⟨
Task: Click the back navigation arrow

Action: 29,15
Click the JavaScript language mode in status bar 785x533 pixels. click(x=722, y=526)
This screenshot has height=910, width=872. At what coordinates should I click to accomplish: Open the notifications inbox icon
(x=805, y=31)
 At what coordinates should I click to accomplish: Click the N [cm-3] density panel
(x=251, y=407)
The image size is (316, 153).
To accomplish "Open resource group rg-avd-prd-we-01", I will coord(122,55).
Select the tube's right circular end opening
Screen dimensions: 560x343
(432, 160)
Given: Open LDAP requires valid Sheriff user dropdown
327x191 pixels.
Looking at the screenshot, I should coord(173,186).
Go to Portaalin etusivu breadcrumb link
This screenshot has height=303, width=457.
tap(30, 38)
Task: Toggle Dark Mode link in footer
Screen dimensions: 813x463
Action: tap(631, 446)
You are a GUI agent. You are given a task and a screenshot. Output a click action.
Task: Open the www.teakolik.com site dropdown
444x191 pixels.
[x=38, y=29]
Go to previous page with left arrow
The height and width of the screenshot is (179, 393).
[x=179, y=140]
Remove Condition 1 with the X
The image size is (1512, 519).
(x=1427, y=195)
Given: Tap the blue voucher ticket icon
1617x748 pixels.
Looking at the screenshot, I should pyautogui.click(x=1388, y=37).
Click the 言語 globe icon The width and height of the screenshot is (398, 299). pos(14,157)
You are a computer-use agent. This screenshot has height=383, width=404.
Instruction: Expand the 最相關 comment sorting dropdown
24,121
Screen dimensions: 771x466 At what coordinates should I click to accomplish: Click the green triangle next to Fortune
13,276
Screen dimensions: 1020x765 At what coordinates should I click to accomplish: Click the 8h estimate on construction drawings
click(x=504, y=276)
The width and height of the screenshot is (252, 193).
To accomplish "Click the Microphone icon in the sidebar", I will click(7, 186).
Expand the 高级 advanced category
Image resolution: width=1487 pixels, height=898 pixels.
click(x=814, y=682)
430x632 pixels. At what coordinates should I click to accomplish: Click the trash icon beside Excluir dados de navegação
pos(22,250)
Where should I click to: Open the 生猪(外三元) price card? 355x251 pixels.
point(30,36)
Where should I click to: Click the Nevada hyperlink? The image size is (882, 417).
⟩
ACTIVITY.
This exercise calls for the line containing "327x191 pixels." and each line after it in the records, copied exactly.

PROBLEM SOLUTION.
327x191 pixels.
Looking at the screenshot, I should coord(173,186).
Go to Portaalin etusivu breadcrumb link
This screenshot has height=303, width=457.
tap(30, 38)
Task: Toggle Dark Mode link in footer
Screen dimensions: 813x463
Action: tap(631, 446)
You are a GUI agent. You are given a task and a screenshot. Output a click action.
Task: Open the www.teakolik.com site dropdown
444x191 pixels.
[x=38, y=29]
Go to previous page with left arrow
The height and width of the screenshot is (179, 393).
[x=179, y=140]
Remove Condition 1 with the X
The image size is (1512, 519).
(x=1427, y=195)
Given: Tap the blue voucher ticket icon
1617x748 pixels.
Looking at the screenshot, I should pyautogui.click(x=1388, y=37).
Click the 言語 globe icon The width and height of the screenshot is (398, 299). pos(14,157)
You are a computer-use agent. This screenshot has height=383, width=404.
Instruction: Expand the 最相關 comment sorting dropdown
24,121
Screen dimensions: 771x466 At what coordinates should I click to accomplish: Click the green triangle next to Fortune
13,276
Screen dimensions: 1020x765 At what coordinates should I click to accomplish: Click the 8h estimate on construction drawings
click(x=504, y=276)
The width and height of the screenshot is (252, 193).
To accomplish "Click the Microphone icon in the sidebar", I will click(7, 186).
Expand the 高级 advanced category
Image resolution: width=1487 pixels, height=898 pixels.
click(x=814, y=682)
430x632 pixels. At what coordinates should I click to accomplish: Click the trash icon beside Excluir dados de navegação
pos(22,250)
Where should I click to: Open the 生猪(外三元) price card? 355x251 pixels.
point(30,36)
Where should I click to: Click the Nevada hyperlink? The image size is (882, 417).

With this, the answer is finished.